= Marc Cogen =

Marc Cogen (born 1955) is a Belgian jurist en Professor of International Law.

==Career==
Cogen began his career as a lawyer at the Antwerp bar in 1978, and started his academic career at Ghent University in 1982. He also taught at the Free University of Amsterdam and the Vrije Universiteit Brussel for periods. He was consultant for the finance and investment sector of the Southern African Development Community from 1993 tot 2000. In 1998 he was appointed Special Envoy of the Belgian Minister of Foreign Affairs (Louis Michel) for DR Congo. From 2004 to 2007 he was an advisor to Minister of Foreign Affairs Karel De Gucht.

He ran for rector elections in 2009 at the University of Ghent.

He is a co-founder and member of the board of directors of the European Friends of Israel, and sits on the board of directors of the Jewish nature movement "Keren Kayemeth Le Israel", which organises tree planting campaigns in Israel. In 2007, he participated in the international counter-jihad conference in the European Parliament. In June 2007 he was a speaker at the international conference "The Collapse of Europe?" which was held at Pepperdine University in Malibu, California, organized by the American Freedom Alliance and the Council for Democracy and Tolerance. His contribution discussed a series of political crises in Europe caused by the challenges to Western civilization due to mass migration and the side-effects of Islamization.

=== Ghent University controversy ===
In 2010, he was preventively suspended from his position as Professor of Public International Law after leftish co-professors of his faculty of law accused him of "transgressive behaviour", attacking his political viewpoints. Shortly after, the accusations brought against him were formally dismissed as baseless.

He has made his positions on international politics public, about Israel, the United States and the Iraq War, and had previously accused the university and a number of colleagues of antisemitism.

In 2011, he was seconded to the Vrije Universiteit Brussel due to pressure by his colleagues who had offended him. He lectured there until his retirement in 2020.

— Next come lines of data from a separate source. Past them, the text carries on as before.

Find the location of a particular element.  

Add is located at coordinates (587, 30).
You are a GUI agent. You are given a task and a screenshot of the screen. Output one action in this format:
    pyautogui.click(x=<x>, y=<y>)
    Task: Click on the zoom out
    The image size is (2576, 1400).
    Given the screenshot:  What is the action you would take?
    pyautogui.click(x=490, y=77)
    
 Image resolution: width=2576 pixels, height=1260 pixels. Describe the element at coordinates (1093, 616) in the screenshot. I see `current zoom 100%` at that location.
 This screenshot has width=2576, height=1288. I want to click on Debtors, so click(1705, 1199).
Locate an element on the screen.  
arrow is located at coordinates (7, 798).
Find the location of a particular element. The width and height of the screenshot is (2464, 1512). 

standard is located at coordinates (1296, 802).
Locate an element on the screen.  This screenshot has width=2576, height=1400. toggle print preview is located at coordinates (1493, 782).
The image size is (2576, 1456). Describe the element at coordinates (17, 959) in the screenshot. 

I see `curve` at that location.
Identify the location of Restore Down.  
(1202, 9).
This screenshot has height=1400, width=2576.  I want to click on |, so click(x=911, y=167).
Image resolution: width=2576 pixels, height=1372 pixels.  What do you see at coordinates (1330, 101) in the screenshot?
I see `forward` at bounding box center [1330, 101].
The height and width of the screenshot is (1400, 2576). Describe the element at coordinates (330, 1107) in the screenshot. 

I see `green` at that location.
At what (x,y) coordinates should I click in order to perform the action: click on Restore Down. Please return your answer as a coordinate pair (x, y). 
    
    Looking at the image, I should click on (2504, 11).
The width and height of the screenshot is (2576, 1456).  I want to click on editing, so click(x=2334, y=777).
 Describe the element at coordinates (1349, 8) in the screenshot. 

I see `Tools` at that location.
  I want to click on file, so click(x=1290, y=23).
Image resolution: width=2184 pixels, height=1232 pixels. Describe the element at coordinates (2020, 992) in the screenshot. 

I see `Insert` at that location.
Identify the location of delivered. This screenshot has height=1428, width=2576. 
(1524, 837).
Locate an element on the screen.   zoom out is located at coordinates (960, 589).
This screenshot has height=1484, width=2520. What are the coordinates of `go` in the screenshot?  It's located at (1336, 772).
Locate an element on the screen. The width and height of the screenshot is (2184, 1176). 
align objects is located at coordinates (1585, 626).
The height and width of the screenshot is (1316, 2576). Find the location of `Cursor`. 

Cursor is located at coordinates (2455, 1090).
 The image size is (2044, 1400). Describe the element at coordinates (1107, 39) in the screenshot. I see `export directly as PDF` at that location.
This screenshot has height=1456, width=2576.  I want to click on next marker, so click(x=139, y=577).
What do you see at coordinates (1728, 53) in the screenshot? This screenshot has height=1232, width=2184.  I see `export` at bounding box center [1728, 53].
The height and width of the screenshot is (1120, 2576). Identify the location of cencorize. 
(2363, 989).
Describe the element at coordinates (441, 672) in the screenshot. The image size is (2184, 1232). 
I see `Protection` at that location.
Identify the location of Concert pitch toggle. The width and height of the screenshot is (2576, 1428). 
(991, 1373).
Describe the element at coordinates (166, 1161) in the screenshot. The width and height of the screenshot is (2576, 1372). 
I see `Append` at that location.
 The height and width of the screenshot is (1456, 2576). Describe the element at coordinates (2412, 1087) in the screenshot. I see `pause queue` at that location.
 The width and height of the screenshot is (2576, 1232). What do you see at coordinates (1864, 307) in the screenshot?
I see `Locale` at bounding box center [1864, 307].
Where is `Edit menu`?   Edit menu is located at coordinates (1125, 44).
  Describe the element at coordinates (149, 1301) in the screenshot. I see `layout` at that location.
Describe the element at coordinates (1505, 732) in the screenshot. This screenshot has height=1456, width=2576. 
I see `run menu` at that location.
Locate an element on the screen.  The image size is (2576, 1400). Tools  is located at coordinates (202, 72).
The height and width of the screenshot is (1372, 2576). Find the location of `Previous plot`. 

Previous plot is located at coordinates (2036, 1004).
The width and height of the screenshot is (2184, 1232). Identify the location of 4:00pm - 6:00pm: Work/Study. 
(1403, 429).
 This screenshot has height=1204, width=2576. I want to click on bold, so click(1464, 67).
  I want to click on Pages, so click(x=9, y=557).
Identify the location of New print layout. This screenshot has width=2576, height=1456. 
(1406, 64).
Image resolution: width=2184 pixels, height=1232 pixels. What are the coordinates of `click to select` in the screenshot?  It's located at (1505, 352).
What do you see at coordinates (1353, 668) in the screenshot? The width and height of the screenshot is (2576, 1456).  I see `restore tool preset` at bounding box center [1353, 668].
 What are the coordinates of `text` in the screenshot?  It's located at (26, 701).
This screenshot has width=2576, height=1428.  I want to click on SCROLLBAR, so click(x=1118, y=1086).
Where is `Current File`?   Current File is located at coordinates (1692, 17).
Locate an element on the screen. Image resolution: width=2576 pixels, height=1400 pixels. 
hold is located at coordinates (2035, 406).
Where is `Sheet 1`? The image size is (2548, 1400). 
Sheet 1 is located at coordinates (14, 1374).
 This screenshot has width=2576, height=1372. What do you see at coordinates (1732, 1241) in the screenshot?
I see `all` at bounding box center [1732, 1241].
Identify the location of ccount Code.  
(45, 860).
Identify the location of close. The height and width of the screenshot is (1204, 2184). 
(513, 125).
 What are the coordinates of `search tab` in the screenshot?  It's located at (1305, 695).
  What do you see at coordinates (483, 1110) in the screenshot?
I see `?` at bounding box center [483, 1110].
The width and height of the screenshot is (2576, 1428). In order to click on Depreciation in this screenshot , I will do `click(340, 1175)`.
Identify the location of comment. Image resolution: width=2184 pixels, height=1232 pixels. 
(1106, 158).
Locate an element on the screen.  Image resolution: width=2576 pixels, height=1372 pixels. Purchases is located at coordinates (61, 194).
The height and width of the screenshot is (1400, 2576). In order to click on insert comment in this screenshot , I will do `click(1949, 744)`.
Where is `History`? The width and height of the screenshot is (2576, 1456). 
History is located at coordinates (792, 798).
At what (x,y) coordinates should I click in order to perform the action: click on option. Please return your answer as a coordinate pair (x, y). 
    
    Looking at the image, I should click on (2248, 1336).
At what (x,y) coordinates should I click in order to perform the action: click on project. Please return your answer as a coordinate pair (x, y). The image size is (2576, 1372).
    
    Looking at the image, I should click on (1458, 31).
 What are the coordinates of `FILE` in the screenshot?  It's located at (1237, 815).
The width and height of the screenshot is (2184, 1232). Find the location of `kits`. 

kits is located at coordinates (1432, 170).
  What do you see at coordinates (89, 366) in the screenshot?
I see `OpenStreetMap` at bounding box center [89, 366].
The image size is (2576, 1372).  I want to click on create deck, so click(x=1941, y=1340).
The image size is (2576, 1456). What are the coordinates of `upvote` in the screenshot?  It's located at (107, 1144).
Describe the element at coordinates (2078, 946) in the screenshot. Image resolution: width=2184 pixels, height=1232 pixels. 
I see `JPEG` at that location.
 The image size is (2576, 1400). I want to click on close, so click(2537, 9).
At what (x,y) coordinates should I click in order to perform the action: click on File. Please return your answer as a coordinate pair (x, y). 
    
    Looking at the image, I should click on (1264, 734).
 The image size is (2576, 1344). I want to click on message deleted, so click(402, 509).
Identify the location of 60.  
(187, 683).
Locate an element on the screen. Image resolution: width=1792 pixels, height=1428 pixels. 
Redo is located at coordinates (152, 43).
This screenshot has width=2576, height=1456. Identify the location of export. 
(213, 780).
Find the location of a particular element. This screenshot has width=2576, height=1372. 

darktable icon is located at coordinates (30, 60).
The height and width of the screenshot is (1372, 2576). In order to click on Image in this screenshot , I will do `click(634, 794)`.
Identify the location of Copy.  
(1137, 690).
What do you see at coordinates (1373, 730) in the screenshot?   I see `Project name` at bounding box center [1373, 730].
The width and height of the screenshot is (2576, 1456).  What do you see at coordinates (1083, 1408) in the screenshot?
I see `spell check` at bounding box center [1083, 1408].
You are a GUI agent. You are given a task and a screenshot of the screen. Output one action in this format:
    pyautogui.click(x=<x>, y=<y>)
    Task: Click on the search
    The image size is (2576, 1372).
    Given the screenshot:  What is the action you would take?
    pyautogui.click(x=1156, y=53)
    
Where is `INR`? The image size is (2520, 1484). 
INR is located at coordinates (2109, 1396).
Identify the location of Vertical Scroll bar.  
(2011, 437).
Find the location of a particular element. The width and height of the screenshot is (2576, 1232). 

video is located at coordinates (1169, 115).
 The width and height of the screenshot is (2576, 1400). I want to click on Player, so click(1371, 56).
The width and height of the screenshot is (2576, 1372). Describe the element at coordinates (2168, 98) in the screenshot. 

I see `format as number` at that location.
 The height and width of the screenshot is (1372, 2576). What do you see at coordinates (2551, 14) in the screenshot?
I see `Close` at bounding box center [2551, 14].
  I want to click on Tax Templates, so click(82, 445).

Marc Cogen published numerous books and articles: Does Europe Really Want a Military Capacity?, in: Proceedings of the Conference on European Defence, Royal Military Academy, Brussels, 2002; The Comprehensive Guide to International Law, Bruges, Die Keure, 2008 (ISBN 9789048601424); Democracies and the Shock of War - The Law as a battlefield, Farnham, Ashgate, 2012 (ISBN 9781409443636); An Introduction to European Intergovernmental Organizations, Farnham, Ashgate, 2015 (ISBN 9781472445704); Self-Examination and the Old Testament, Eugene, Wipf & Stock, 2024 (ISBN 9798385207305).